Although the shortage was worsening before 9/11, it's now extreme, Mr. Chelling and the three California farmers say. Without an emergency guest-worker program, they will be dramatically short of the minimum number of workers needed to harvest the current crop. Without long-term immigration reform that acknowledges America's reliance on foreign workers, farmers will not be able to make ends meet, they say.
Mr. Cunha, for example, says Central Valley raisin growers need 50,500 pickers and have only 15,000. In the last harvest, $150 million to $300 million in grapes were ruined because they could not be picked and laid out to dry before the period of necessary seasonal sunlight passed. This year predictions are worse.
Mr. Vessey began harvesting romaine, iceberg, and red-leaf lettuce Tuesday. He was 200 workers short. "I lost $250,000 because of this problem last year," he says. "This year I am concerned I could go under completely. If I miss making my contracts with some of the big stores, they could look to China, Canada, Mexico, and elsewhere, and even if I recover my labor later, it may be too late."
Even before 9/11, other industries from construction to hotels, restaurants, and domestic services were luring workers away from the difficult and temporary work of harvesting. Increased border enforcement, which began a decade ago but has been ratcheted up since 2001, has further reduced the labor pool. In fact, by tripling the border patrol in recent years, the back-and-forth traffic of illegals has become so problematic that instead of returning to Mexico, many have moved farther into America's interior in search of full-time work - leaving seasonal agriculture work behind. This year, construction booms in the West and Midwest, hurricane reconstruction in Florida, and post- Katrina cleanup in the Gulf have siphoned off even more undocumented workers.
Higher wages would help, critics point out. "The problem is that the agricultural industry has come to expect that they will have exactly the workers they need when they need them and at the price they want them, but that is not the way the economy works," says Ira Mehlman of the Federation of American Immigration Reform.
Furthermore, America is not getting the cheap labor it expects from undocumented workers because of the unseen cost of $10.5 billion spent a year for health, education, and incarceration of such workers, he says. "If you started factoring in all the costs associated with these low-wage workers, you would realize the cost of a head of lettuce is prohibitive in this situation."
"You always hear the argument that if we just paid decent wages and made these jobs open to legal Americans that the jobs would be filled," says Cunha, president of the Nisei Farmers League. "We have found that to be completely not so."
Vessey says he offered $8.50 an hour but that some workers choosing to harvest "per carton" can average up to $12 per hour. But when he went recently to Imperial County's welfare and economic development department seeking 300 workers for the next day, only one showed up to his fields and left after half a day.

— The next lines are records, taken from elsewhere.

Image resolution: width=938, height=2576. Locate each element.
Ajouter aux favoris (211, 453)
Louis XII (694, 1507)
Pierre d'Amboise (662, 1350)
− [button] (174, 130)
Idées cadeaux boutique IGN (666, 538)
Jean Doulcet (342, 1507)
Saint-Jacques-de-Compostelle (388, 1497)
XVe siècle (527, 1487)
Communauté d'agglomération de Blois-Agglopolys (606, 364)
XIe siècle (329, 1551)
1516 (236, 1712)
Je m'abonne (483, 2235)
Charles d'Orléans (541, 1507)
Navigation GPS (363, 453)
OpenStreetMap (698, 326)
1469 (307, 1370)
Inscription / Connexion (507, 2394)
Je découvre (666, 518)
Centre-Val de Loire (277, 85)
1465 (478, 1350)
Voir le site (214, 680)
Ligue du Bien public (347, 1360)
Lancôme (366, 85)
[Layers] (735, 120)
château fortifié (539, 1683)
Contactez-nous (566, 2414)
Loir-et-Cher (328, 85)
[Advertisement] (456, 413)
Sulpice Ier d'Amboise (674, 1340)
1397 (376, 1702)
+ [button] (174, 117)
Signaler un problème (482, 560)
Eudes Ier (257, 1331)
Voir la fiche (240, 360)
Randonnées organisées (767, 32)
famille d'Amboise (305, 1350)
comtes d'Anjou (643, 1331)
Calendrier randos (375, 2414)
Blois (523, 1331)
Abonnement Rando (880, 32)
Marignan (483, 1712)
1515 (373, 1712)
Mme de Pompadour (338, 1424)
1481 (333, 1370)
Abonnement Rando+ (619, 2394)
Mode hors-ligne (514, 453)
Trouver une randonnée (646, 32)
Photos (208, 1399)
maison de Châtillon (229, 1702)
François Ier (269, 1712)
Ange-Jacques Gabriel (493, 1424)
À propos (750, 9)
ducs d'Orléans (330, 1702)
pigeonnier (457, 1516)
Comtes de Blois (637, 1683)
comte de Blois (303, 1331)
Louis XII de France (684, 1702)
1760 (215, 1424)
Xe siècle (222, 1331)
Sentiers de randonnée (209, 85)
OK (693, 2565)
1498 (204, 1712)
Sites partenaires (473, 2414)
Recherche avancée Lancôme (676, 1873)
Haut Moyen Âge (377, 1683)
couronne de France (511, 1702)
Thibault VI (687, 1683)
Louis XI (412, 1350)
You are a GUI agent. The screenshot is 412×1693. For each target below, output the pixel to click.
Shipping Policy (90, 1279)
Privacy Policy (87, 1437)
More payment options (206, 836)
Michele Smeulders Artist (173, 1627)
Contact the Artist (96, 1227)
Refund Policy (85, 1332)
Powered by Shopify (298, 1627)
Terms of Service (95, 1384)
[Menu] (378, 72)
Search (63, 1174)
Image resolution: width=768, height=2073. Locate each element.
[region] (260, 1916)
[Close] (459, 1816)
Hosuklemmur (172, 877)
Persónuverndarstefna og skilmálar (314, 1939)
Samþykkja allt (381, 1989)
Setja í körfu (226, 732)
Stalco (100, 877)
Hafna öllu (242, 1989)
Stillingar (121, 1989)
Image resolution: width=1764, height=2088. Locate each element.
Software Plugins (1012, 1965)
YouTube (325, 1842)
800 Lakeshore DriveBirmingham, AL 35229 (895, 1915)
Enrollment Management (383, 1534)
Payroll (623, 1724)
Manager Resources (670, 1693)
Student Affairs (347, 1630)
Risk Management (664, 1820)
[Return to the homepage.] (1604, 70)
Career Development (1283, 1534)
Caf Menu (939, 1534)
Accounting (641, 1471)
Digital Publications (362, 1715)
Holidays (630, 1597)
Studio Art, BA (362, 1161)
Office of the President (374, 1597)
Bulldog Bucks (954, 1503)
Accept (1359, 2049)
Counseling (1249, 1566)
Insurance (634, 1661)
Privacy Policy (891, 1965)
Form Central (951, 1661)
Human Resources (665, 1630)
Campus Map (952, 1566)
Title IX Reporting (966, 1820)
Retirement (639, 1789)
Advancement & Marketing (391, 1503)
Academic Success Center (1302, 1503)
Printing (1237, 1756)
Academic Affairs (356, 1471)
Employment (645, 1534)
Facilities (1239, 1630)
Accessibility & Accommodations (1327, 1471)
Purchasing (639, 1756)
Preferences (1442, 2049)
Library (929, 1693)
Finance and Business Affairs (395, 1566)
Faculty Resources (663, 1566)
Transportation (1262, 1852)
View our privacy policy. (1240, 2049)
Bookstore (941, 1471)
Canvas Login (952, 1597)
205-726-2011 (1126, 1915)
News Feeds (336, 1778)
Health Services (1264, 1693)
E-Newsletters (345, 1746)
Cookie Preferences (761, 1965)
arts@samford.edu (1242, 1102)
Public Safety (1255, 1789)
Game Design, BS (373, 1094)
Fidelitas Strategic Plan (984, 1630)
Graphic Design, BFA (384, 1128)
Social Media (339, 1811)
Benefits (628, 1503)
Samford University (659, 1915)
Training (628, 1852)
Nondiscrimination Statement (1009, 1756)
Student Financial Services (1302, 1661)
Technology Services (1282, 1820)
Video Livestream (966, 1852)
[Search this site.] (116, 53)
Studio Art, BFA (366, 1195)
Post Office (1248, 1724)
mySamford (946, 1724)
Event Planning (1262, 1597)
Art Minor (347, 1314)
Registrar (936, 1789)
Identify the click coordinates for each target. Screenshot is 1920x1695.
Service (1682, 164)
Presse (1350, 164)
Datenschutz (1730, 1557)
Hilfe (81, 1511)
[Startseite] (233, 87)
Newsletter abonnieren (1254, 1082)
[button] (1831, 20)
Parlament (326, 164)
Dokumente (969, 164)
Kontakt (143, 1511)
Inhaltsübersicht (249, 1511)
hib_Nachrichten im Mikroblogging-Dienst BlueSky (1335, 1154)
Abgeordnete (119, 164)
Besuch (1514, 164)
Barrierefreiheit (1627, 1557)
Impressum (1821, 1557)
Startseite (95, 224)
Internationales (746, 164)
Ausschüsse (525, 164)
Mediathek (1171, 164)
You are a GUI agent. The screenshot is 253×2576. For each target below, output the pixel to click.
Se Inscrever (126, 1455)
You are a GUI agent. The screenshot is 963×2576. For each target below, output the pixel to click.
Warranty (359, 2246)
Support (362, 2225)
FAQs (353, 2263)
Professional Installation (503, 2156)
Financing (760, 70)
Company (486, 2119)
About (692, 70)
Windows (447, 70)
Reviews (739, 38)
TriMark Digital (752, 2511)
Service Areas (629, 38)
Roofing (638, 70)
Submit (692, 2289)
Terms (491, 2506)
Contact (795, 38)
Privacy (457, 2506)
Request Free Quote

The loss of farm workers also has a ripple effect across agricultural regions, say economic analysts - with about 3.5 more jobs lost in packing, cleaning, transport, and other ancillary activities for every agricultural job not filled.
Vessey, Cunha, and Ms. Holmstrom all say they understand the concerns about security but claim that a new national dialogue about immigration reform is essential. They applaud President Bush's recent speech in Arizona, for acknowledging the need for a guest-worker program. They say it's critical because about 1.5 million of the nation's estimated 11.5 million illegals are known to work in agriculture. If that number dwindles, they say, no Americans will be there to fill the gap.
"If this doesn't change and change quickly, I think you could see the end of desert agriculture in this region," says Vessey. He supports a bill sponsored by Sens. Edward Kennedy (D) of Massachusetts and Larry Craig (R) of Idaho. Among its provisions: a plan to allow workers to earn the right to stay in the United States for up to six years and then apply for residency if they meet certain requirements.